A common choice is Jinja2, the same one used by Flask and other tools.

There are utilities to configure it easily that you can use directly in your FastAPI application (provided by Starlette).

Install dependencies

Install jinja2:

$ pip install jinja2

---> 100%

Using Jinja2Templates

  • Import Jinja2Templates.
  • Create a templates object that you can re-use later.
  • Declare a Request parameter in the path operation that will return a template.
  • Use the templates you created to render and return a TemplateResponse, pass the name of the template, the request object, and a "context" dictionary with key-value pairs to be used inside of the Jinja2 template.
from fastapi import FastAPI, Request
from fastapi.responses import HTMLResponse
from fastapi.staticfiles import StaticFiles
from fastapi.templating import Jinja2Templates

app = FastAPI()

app.mount("/static", StaticFiles(directory="static"), name="static")


templates = Jinja2Templates(directory="templates")


@app.get("/items/{id}", response_class=HTMLResponse)
async def read_item(request: Request, id: str):
    return templates.TemplateResponse(
        request=request, name="item.html", context={"id": id}
    )

Note

Before FastAPI 0.108.0, Starlette 0.29.0, the name was the first parameter.

Also, before that, in previous versions, the request object was passed as part of the key-value pairs in the context for Jinja2.

Tip

By declaring response_class=HTMLResponse the docs UI will be able to know that the response will be HTML.

Technical Details

You could also use from starlette.templating import Jinja2Templates.

FastAPI provides the same starlette.templating as fastapi.templating just as a convenience for you, the developer. But most of the available responses come directly from Starlette. The same with Request and StaticFiles.

Writing templates

Then you can write a template at templates/item.html with, for example:

<html>
<head>
    <title>Item Details</title>
    <link href="{{ url_for('static', path='/styles.css') }}" rel="stylesheet">
</head>
<body>
    <h1><a href="{{ url_for('read_item', id=id) }}">Item ID: {{ id }}</a></h1>
</body>
</html>

Template Context Values

In the HTML that contains:

Item ID: {{ id }}

...it will show the id taken from the "context" dict you passed:

{"id": id}

For example, with an ID of 42, this would render:

Item ID: 42

Template url_for Arguments

You can also use url_for() inside of the template, it takes as arguments the same arguments that would be used by your path operation function.

So, the section with:

<a href="{{ url_for('read_item', id=id) }}">

...will generate a link to the same URL that would be handled by the path operation function read_item(id=id).

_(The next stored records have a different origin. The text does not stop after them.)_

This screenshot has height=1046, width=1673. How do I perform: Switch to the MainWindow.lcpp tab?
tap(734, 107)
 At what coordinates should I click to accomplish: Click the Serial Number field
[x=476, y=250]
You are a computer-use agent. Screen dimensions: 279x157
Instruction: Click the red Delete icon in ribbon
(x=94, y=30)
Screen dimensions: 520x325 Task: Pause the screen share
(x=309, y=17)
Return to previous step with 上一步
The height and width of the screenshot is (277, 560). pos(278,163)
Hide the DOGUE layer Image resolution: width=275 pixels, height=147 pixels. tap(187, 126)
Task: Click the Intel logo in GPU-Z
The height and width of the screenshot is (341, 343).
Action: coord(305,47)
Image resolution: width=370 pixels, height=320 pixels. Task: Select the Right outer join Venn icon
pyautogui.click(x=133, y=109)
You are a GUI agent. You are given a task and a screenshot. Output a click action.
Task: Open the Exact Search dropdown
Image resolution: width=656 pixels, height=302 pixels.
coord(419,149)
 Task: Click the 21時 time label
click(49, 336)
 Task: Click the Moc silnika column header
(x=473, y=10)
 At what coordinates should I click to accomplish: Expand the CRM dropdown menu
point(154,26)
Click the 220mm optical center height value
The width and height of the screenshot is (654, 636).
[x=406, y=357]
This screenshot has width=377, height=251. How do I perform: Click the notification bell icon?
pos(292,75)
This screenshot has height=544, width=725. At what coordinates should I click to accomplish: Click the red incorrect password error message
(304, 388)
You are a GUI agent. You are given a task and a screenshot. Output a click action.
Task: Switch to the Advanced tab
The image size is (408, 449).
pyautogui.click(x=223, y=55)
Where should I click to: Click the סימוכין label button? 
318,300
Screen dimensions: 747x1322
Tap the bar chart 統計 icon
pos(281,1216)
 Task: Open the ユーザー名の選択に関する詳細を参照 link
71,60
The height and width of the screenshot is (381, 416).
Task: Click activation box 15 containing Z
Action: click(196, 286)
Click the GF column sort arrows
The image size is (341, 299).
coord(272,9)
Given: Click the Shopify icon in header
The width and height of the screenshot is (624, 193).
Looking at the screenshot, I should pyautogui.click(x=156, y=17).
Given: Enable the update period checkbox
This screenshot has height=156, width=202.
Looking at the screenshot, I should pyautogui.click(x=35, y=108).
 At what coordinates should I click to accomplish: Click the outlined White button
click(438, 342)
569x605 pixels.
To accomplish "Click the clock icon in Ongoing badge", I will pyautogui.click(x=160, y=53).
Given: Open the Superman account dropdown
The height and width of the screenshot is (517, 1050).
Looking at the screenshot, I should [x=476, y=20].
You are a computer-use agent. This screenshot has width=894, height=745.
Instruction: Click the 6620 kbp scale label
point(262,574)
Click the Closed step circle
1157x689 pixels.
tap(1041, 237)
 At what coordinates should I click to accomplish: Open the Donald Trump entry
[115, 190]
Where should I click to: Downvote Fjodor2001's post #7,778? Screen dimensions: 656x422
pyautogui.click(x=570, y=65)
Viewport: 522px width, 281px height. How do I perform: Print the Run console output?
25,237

For example, with an ID of 42, this would render:

<a href="/items/42">

Templates and static files

You can also use url_for() inside of the template, and use it, for example, with the StaticFiles you mounted with the name="static".

<html>
<head>
    <title>Item Details</title>
    <link href="{{ url_for('static', path='/styles.css') }}" rel="stylesheet">
</head>
<body>
    <h1><a href="{{ url_for('read_item', id=id) }}">Item ID: {{ id }}</a></h1>
</body>
</html>

In this example, it would link to a CSS file at static/styles.css with:

h1 {
    color: green;
}

And because you are using StaticFiles, that CSS file would be served automatically by your FastAPI application at the URL /static/styles.css.

More details

For more details, including how to test templates, check Starlette's docs on templates.